O levante ocorrido após a morte de George Floyd criou uma nova urgência na luta pela proteção genuína nas comunidades da classe trabalhadora negra, destacando a necessidade de serviços públicos mais bem financiados, empregos bons e adequados, habitações belas e seguras, livres da presença ameaçadora da polícia. Mas o trabalho de criação desse outro mundo é dificultado pela realidade de crime e violência, que assola o mundo real. Na esteira da revolta, veio um aumento dramático nos índices de violência por armas de fogo nas comunidades negras de todo o país. Em Filadélfia, os tiroteios cresceram em 2020 quase 30% em relação a 2019; em apenas 24 horas do final de semana do 4 de Julho [feriado de Independência], 23 pessoas foram mortas a tiros na cidade. Nos mesmos dois dias, em Atlanta, onze tiroteios deixaram cinco vítimas fatais. Nova York viu 64 trocas de tiro ao longo de feirado, que causaram dez mortes. Em Chicago, as balas começaram a zunir quase que simultaneamente à revolta. Em 31 de maio, apenas seis dias depois do assassinato de George Floyd, dezoito pessoas foram mortas na cidade, quase todas negras. Essa é a primeira vez, nos dezesseis anos de medição, que tanta gente morre baleada num período de 24 horas.
Negros de Chicago e de outras partes do país, que sofrem o grosso da violência armada, têm marchado, se organizado e denunciado a criminalidade que ameaça engolir suas vizinhanças. Via de regra, seus esforços são ignorados, porque não entram no discurso convencional de “lei e ordem”. Pelo contrário: o presidente Donald Trump e outros fanáticos de direita transformaram a morte negra em Chicago em combustível para a difamação racial. Para eles, o sofrimento que a violência armada impõe às comunidades negras é secundário, para não dizer irrelevante. Trump e sua facção do Partido Republicano não se importam com a vida ou a morte negras nos Estados Unidos — isso é óbvio há muitos anos. Uma vez, Trump descreveu Baltimore [cidade do estado de Maryland, onde negros representam 63% da população] como uma “balbúrdia nojenta, infestada de ratos”, onde “nenhum ser humano gostaria de viver”. Pelo teor da declaração, é evidente que qualquer cidade de maioria negra poderia substituir o nome de Baltimore na frase.
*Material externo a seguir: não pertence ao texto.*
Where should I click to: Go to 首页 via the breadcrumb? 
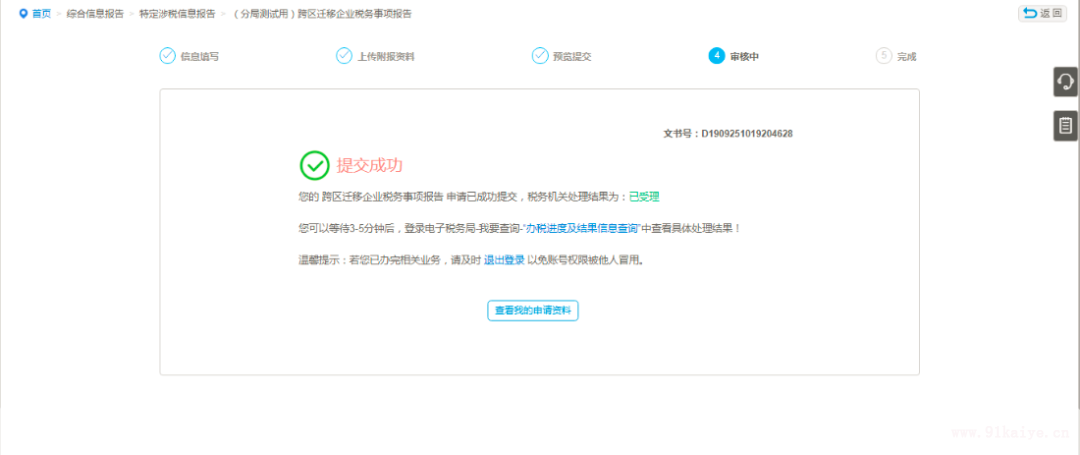[41, 14]
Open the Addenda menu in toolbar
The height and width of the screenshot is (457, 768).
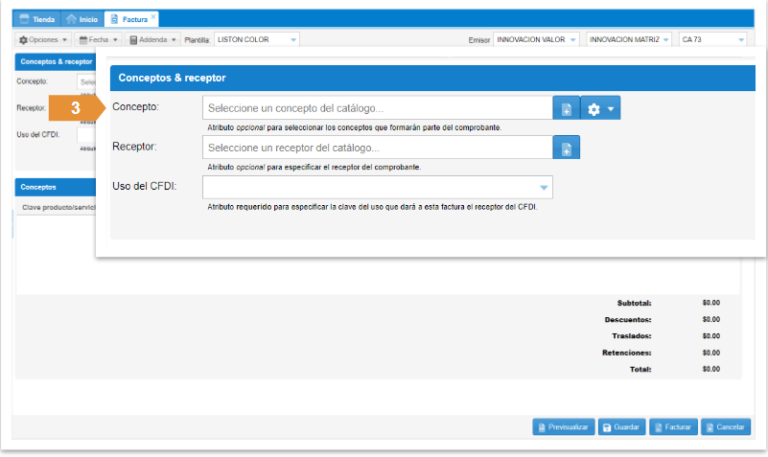[153, 39]
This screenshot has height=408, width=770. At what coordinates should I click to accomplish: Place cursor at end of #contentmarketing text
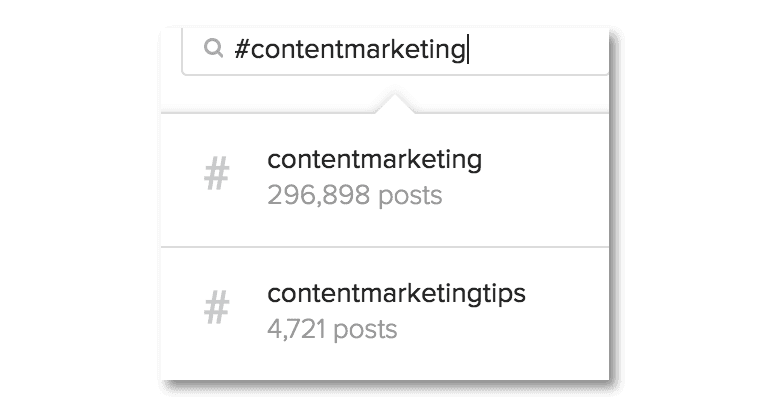coord(467,50)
Há mais de cinquenta anos, os republicanos são os principais fiadores das políticas responsáveis por ampliar os problemas que se tornaram sinônimos da vida negra. E a maioria dos afro-estadunidenses compreende isso — razão pela qual, quando o Partido Republicano se dirige aos afro-estadunidenses, sempre com o fedor da supremacia branca no hálito, o discurso cai em ouvidos moucos.
Além da exploração da morte negra para ganhos políticos rasteiros, a retórica do “crime de negros contra negros” turva a importante distinção entre a violência interpessoal e aquela sancionada pelo Estado. Lançar luz sobre essa diferença não significa minimizar o desespero e o desamparo causados pelos assassinatos disparatados, que tanto medo impõem às comunidades negras de Chicago e outras cidades. Pelo contrário, chamar atenção para a presença e o comportamento da polícia nessas comunidades ajuda a compreender como elas são inundadas por violência e intimidação por todos os lados.
Há décadas, a violência policial é a palavra de ordem mais importante para as demandas políticas das comunidades negras, por ser a evidência mais visceral do status de cidadão de segunda-classe imposto aos trabalhadores afro-estadunidenses pobres. Se a polícia tem o direito de te parar, te revistar, te agredir, potencialmente te prender e ocasionalmente te assassinar, você não é um cidadão em condição de igualdade com os demais. A consequência dos encontros de pessoas negras com a polícia e com o sistema penal-judicial geralmente é uma virada definitiva em sua vida, quando não sua destruição completa. Claro que perder um ente querido para a violência armada também é uma experiência catastrófica, mas carece de um elemento peculiar à vitimização pela violência do Estado: a revogação sumária dos direitos humanos e sociais fundamentais.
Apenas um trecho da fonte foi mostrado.